● Actions à mener:
a: D'après le passage fourni, de combien les investissements miniers ont-ils chuté en Zambie à la suite des augmentations fiscales des années 2010 ?
b: Dans le passage fourni, reprenez le texte en commençant par « Cette architecture, si » et en allant jusqu'à « une spirale régressive. », en rebaptisant « failles béantes » en « faiblesses profondes ».
c: Selon le passage fourni, pourquoi le plan découragera-t-il les investissements étrangers et locaux ?

● Passage fourni:
Cette architecture, si elle paraît cohérente sur le papier, révèle en réalité une série de failles béantes qui précipiteront, de façon certaine, le Sénégal dans une spirale régressive.

Premièrement, l’asphyxie fiscale imposée par ces hausses de taxes étouffera l’économie naissante. En alourdissant la charge sur les secteurs dynamiques comme les mines, le plan découragera les investissements étrangers et locaux, essentiels à une croissance inclusive. Historiquement, des politiques similaires en Afrique ont conduit à l’évasion fiscale et à la contraction économique ; en Zambie, par exemple, les augmentations fiscales sur les mines dans les années 2010 ont provoqué une chute des investissements miniers de 30 %, aggravant le chômage et la pauvreté.

● Entrées extraites:
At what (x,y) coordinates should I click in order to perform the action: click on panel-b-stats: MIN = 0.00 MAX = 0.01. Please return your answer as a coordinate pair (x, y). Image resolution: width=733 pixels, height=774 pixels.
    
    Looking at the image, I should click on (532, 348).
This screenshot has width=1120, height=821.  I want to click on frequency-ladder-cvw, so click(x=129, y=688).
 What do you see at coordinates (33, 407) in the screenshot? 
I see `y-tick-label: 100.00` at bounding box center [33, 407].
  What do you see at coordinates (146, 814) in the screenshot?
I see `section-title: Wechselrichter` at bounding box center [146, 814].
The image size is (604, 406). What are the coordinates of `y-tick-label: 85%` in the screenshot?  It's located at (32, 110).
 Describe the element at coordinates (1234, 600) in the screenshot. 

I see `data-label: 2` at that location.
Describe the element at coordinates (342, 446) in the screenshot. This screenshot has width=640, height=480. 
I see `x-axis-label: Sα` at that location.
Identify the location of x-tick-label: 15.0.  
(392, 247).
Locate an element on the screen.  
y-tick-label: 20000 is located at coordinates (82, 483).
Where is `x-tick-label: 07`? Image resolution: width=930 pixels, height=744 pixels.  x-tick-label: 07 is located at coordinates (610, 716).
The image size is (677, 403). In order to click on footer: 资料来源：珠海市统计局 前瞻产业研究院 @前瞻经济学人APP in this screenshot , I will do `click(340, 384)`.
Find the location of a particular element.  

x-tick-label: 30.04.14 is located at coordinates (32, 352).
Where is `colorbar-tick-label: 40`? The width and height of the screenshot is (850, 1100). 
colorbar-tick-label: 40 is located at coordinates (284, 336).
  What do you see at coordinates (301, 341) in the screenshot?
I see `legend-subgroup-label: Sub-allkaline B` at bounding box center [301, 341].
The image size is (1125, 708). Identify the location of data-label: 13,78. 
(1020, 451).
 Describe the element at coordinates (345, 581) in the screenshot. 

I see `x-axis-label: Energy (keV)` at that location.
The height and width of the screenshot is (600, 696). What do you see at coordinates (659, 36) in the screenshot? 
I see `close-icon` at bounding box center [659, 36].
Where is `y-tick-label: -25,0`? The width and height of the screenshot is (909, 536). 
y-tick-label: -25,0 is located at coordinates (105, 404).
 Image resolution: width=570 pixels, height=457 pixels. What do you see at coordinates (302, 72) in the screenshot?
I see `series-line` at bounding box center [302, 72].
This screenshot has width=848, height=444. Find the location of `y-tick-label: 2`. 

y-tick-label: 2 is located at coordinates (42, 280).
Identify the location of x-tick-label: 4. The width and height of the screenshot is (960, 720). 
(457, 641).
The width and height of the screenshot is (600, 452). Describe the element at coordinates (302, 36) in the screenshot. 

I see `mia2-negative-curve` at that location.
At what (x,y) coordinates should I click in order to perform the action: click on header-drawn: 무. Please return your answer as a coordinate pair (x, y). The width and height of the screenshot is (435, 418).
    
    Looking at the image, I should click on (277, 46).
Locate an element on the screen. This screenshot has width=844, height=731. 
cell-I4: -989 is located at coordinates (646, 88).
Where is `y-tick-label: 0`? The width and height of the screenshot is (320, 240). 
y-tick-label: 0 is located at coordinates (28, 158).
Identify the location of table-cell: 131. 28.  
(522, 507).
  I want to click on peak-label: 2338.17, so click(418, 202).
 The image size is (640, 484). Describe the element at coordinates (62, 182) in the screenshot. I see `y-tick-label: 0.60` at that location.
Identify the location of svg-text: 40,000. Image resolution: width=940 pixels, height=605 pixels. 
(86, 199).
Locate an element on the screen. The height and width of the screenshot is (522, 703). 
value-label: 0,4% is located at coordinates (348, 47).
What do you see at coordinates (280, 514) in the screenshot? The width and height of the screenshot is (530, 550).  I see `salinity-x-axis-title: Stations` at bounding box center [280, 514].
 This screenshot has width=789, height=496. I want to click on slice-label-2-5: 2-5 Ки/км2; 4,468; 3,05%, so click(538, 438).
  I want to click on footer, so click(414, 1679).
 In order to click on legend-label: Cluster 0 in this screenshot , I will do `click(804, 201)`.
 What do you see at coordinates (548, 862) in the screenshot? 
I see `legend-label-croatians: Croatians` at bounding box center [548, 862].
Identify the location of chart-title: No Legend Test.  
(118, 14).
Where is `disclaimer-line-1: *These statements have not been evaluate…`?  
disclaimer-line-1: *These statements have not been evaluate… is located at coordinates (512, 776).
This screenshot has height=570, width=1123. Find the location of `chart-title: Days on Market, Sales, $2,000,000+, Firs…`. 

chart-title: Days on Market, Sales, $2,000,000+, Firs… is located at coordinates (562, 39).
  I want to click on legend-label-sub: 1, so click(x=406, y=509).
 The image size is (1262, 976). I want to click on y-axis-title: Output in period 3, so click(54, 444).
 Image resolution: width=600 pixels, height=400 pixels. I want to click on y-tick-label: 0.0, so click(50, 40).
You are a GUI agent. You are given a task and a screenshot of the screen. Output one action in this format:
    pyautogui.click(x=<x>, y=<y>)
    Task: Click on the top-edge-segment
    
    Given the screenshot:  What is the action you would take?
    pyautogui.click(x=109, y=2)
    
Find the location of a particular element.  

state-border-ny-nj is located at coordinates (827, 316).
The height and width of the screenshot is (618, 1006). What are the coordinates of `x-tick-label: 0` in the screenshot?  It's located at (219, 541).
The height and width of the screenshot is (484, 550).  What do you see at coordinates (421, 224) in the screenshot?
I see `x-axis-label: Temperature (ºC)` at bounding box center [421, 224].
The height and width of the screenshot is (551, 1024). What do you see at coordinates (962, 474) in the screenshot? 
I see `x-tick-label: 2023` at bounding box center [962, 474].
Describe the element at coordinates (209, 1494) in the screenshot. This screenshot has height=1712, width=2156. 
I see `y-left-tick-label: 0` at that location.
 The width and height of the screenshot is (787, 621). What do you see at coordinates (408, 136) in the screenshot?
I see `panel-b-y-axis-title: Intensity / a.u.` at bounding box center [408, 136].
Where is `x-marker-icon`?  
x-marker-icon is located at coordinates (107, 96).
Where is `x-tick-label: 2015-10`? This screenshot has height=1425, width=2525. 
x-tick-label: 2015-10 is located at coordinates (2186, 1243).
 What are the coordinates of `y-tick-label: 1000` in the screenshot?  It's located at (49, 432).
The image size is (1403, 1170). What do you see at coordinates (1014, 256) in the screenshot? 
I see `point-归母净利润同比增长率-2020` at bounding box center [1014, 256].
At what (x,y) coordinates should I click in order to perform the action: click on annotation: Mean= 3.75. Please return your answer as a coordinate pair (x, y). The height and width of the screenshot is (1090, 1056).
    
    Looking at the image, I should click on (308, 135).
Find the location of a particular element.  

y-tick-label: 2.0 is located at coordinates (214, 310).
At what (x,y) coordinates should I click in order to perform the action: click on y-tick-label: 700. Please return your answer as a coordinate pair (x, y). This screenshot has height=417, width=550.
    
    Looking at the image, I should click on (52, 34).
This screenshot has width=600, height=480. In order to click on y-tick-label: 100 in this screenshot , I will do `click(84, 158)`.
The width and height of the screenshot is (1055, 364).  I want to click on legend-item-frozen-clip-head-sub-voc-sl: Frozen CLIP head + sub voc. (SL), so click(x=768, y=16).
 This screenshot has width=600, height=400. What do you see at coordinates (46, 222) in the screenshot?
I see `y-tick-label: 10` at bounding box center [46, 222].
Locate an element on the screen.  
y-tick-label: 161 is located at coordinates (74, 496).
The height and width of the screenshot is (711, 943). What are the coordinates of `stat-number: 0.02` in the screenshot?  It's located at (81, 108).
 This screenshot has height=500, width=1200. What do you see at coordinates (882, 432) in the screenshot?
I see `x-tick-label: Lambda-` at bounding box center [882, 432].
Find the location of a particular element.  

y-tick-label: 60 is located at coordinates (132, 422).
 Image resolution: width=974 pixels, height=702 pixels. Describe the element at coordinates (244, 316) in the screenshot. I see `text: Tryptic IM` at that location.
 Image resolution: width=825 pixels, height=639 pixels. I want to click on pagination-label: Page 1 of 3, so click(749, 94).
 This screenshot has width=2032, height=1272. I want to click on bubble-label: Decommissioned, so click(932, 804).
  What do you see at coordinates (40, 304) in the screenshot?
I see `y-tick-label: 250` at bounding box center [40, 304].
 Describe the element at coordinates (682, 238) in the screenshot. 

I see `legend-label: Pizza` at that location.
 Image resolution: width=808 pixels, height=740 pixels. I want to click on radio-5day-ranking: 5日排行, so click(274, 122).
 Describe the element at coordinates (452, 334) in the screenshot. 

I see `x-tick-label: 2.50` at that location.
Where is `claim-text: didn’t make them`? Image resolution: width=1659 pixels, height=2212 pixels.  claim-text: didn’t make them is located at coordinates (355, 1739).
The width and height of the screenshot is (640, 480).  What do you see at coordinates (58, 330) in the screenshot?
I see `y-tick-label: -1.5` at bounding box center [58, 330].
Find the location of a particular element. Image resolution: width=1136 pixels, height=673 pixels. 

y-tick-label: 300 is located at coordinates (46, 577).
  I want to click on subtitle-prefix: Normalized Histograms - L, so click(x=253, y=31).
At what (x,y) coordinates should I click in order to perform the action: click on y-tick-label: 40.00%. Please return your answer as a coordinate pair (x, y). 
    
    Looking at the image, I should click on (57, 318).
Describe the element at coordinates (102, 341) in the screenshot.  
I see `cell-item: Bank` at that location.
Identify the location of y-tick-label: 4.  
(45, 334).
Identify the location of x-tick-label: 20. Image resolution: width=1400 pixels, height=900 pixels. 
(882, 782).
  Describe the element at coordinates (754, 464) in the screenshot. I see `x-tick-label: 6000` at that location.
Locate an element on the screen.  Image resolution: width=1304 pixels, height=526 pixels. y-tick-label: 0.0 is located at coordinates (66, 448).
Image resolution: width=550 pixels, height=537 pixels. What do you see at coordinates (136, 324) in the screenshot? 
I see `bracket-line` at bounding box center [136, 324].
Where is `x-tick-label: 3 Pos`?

● Corrigé de l'exercice:
a: Ils ont chuté de 30 %.

b:
Cette architecture, si elle paraît cohérente sur le papier, révèle en réalité une série de faiblesses profondes qui précipiteront, de façon certaine, le Sénégal dans une spirale régressive.

c: Le plan alourdit la charge fiscale sur les secteurs dynamiques, comme les mines, et décourage ainsi les investissements étrangers et locaux. Le passage présente pourtant ces investissements comme essentiels à une croissance inclusive.